§ Task prompt
Write the listing out once more, with every line exactly as it stands.
___
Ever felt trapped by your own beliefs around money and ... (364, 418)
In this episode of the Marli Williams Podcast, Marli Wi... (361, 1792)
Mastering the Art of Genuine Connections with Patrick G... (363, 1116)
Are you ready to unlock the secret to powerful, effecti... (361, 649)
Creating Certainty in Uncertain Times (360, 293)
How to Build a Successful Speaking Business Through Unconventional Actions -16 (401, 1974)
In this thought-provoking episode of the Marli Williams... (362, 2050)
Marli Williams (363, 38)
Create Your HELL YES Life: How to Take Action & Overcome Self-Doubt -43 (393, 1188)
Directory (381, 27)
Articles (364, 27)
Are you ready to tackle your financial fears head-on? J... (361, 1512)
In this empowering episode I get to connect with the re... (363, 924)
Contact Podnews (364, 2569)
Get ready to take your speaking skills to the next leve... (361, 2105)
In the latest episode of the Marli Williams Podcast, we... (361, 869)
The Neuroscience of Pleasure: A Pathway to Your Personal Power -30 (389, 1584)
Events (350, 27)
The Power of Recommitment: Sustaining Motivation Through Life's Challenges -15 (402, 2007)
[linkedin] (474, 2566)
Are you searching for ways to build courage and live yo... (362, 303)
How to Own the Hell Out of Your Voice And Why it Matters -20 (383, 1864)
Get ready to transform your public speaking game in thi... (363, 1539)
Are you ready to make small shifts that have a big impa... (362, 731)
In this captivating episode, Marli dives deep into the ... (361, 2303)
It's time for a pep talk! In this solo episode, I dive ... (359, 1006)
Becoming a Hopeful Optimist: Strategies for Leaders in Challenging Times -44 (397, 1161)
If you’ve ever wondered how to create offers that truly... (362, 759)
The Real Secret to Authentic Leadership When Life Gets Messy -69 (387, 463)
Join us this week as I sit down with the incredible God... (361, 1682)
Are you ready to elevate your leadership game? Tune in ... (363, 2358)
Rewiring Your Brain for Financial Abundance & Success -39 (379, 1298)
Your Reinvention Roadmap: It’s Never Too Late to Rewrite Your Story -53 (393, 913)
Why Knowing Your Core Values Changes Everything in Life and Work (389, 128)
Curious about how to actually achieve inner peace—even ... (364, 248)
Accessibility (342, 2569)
___
§ Written solution
Ever felt trapped by your own beliefs around money and ... (364, 418)
In this episode of the Marli Williams Podcast, Marli Wi... (361, 1792)
Mastering the Art of Genuine Connections with Patrick G... (363, 1116)
Are you ready to unlock the secret to powerful, effecti... (361, 649)
Creating Certainty in Uncertain Times (360, 293)
How to Build a Successful Speaking Business Through Unconventional Actions -16 (401, 1974)
In this thought-provoking episode of the Marli Williams... (362, 2050)
Marli Williams (363, 38)
Create Your HELL YES Life: How to Take Action & Overcome Self-Doubt -43 (393, 1188)
Directory (381, 27)
Articles (364, 27)
Are you ready to tackle your financial fears head-on? J... (361, 1512)
In this empowering episode I get to connect with the re... (363, 924)
Contact Podnews (364, 2569)
Get ready to take your speaking skills to the next leve... (361, 2105)
In the latest episode of the Marli Williams Podcast, we... (361, 869)
The Neuroscience of Pleasure: A Pathway to Your Personal Power -30 (389, 1584)
Events (350, 27)
The Power of Recommitment: Sustaining Motivation Through Life's Challenges -15 (402, 2007)
[linkedin] (474, 2566)
Are you searching for ways to build courage and live yo... (362, 303)
How to Own the Hell Out of Your Voice And Why it Matters -20 (383, 1864)
Get ready to transform your public speaking game in thi... (363, 1539)
Are you ready to make small shifts that have a big impa... (362, 731)
In this captivating episode, Marli dives deep into the ... (361, 2303)
It's time for a pep talk! In this solo episode, I dive ... (359, 1006)
Becoming a Hopeful Optimist: Strategies for Leaders in Challenging Times -44 (397, 1161)
If you’ve ever wondered how to create offers that truly... (362, 759)
The Real Secret to Authentic Leadership When Life Gets Messy -69 (387, 463)
Join us this week as I sit down with the incredible God... (361, 1682)
Are you ready to elevate your leadership game? Tune in ... (363, 2358)
Rewiring Your Brain for Financial Abundance & Success -39 (379, 1298)
Your Reinvention Roadmap: It’s Never Too Late to Rewrite Your Story -53 (393, 913)
Why Knowing Your Core Values Changes Everything in Life and Work (389, 128)
Curious about how to actually achieve inner peace—even ... (364, 248)
Accessibility (342, 2569)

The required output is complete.